1399. Le consentement doit être libre et éclairé.

 

 

Il peut être vicié par l'erreur, la crainte ou la lésion.

 

1399. Consent may be given only in a free and enlightened manner.

 

It may be vitiated by error, fear or lesion.

 

 

[17]           Soulignons également l'observation incidente de Lord Denning dans l’arrêt Lloyd’s Bank c. Bundy, [1975] 1 QB 326, à la page 339 :

[TRADUCTION] Tout bien considéré, je dirais que tous ces cas présentent un fil conducteur. Ils sont fondés sur le « déséquilibre du rapport de forces ». Dans ce contexte, le droit anglais accorde réparation à celui qui, sans avoir obtenu un avis impartial, conclut un contrat à des conditions qui sont très injustes ou transfère un bien en échange d’une contrepartie qui est scandaleusement insuffisante, sa capacité de négociation étant sérieusement diminuée par l’ampleur de ses propres besoins ou souhaits ou par sa propre ignorance ou infirmité, ce à quoi s’ajoutent les influences ou pressions exagérées qui sont exercées sur lui par l’autre ou au profit de l’autre. Quand je dis « exagérées », je ne veux pas dire par là que le principe dépend de la preuve d’un quelconque acte répréhensible.

 

[18]           Je ne voudrais pas donner à penser que l’agente des visas a exercé des pressions exagérées sur Mme Martinez Rodriguez. Dans ses notes, elle a indiqué que les réservations de vol se trouvaient dans le dossier. On ne sait pas si le billet était remboursable. Je ne voudrais pas non plus donner à penser que l’agente des visas a exercé une influence excessive. Néanmoins, Mme Martinez Rodriguez a signé le formulaire « sans avis impartial », perdant ainsi son statut de résident permanent. Qu’elle ait ou non valablement donné son consentement n’est pas une question sur laquelle il revient à la Cour de se prononcer. Elle est du ressort de la SAI.

 

[19]           La SAI craint que donner foi à de possibles vices de consentement déconsidèrerait le système d’immigration. Voici ce que la commissaire a indiqué :

Dans l’arrêt Sabour, la SAI s’est dite d’avis que « conclure que la demanderesse a conservé son droit d’appel et sa résidence permanente reviendrait à priver l’acceptation de la décision sur l’obligation de résidence et la renonciation au droit d’appel de portée juridique après que son signataire en eut tiré un avantage. Une telle conclusion porterait atteinte à l’intégrité du système canadien d’immigration en permettant à un résident permanent qui n’a pas respecté l’obligation de résidence de l’article 28 de la Loi mais qui souhaite venir rapidement au Canada de contourner l’obstacle qui constitue son manquement pour ensuite reprendre le processus de détermination de son statut, après son arrivée au Canada ». Le même raisonnement s’applique en l’espèce.

Éléments issus d'une source de données
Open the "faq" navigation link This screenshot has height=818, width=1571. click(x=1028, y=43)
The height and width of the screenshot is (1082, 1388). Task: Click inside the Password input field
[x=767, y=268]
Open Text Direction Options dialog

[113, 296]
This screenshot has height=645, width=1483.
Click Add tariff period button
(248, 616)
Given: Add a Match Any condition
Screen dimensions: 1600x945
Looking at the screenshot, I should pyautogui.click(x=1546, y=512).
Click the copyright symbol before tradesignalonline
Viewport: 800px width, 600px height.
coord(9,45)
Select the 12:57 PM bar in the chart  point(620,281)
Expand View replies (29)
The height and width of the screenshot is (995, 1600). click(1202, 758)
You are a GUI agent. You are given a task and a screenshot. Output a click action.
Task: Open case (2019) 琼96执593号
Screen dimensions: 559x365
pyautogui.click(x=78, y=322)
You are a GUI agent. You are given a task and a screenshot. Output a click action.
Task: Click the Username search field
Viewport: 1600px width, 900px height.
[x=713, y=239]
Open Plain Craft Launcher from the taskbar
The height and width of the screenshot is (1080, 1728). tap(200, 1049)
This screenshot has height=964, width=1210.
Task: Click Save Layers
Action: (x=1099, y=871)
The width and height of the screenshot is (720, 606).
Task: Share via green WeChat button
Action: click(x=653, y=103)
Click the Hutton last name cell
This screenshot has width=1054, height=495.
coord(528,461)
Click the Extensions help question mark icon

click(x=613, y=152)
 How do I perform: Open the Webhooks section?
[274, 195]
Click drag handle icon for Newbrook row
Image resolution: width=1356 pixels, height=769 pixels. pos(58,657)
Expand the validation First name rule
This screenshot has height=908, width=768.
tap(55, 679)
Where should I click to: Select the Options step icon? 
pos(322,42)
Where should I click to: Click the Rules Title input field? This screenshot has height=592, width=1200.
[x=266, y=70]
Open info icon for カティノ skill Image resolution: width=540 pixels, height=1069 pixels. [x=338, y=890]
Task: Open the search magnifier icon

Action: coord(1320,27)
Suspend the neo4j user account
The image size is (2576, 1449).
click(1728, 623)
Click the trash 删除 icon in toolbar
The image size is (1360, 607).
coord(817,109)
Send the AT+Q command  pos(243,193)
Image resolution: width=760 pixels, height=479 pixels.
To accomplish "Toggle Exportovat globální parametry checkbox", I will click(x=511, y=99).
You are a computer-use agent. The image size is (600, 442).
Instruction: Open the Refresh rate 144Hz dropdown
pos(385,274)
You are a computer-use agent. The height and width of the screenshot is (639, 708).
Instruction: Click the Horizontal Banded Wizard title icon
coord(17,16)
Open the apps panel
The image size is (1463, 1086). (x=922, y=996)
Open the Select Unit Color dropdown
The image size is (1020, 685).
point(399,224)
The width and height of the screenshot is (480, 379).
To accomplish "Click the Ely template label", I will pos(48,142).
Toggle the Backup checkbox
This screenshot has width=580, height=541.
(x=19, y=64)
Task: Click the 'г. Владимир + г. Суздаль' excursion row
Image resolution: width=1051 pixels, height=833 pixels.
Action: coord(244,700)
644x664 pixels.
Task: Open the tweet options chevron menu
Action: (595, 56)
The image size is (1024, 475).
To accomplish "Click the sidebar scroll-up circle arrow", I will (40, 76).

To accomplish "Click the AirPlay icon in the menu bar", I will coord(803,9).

CONSIGNES:
1. Selon la page, par quoi le consentement peut-il être vicié d'après l'article 1399 ?
2. Pouvez-vous réécrire le passage de la page qui commence aux mots « [TRADUCTION] Tout bien » et se termine après « quelconque acte répréhensible. », en y remplaçant « avis impartial » par « conseil indépendant » ?
Les enregistrements proviennent d'une autre source.

RÉPONSES:
1. Par l'erreur, la crainte ou la lésion.

2.
[TRADUCTION] Tout bien considéré, je dirais que tous ces cas présentent un fil conducteur. Ils sont fondés sur le « déséquilibre du rapport de forces ». Dans ce contexte, le droit anglais accorde réparation à celui qui, sans avoir obtenu un conseil indépendant, conclut un contrat à des conditions qui sont très injustes ou transfère un bien en échange d’une contrepartie qui est scandaleusement insuffisante, sa capacité de négociation étant sérieusement diminuée par l’ampleur de ses propres besoins ou souhaits ou par sa propre ignorance ou infirmité, ce à quoi s’ajoutent les influences ou pressions exagérées qui sont exercées sur lui par l’autre ou au profit de l’autre. Quand je dis « exagérées », je ne veux pas dire par là que le principe dépend de la preuve d’un quelconque acte répréhensible.